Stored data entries

------------------------------------------------------------------------

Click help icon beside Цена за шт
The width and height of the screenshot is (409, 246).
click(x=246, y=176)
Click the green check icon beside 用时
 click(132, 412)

------------------------------------------------------------------------

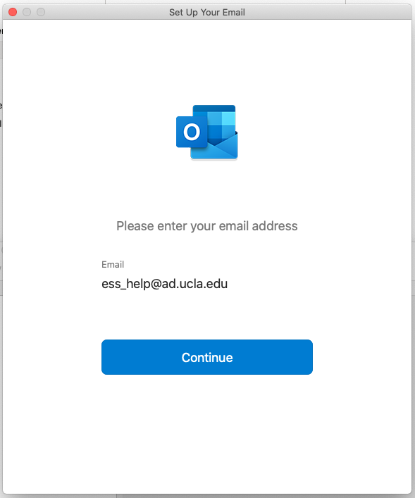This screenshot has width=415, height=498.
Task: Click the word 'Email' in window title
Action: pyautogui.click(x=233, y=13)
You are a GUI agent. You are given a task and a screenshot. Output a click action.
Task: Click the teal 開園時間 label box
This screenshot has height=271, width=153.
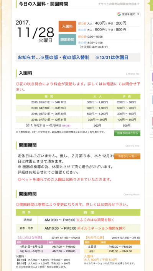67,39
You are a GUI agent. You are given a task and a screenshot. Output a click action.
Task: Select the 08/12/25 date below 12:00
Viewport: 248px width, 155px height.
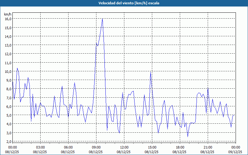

------------------------------------------------------------------------

* [What this task involves]:
Start with the line above containing "This screenshot has height=271, width=153." and end with the line containing "Viewport: 248px width, 155px height.". Set down that stretch exactly, without any pictures.

* [Answer section]:
This screenshot has height=271, width=153.
67,39
You are a GUI agent. You are given a task and a screenshot. Output a click action.
Task: Select the 08/12/25 date below 12:00
Viewport: 248px width, 155px height.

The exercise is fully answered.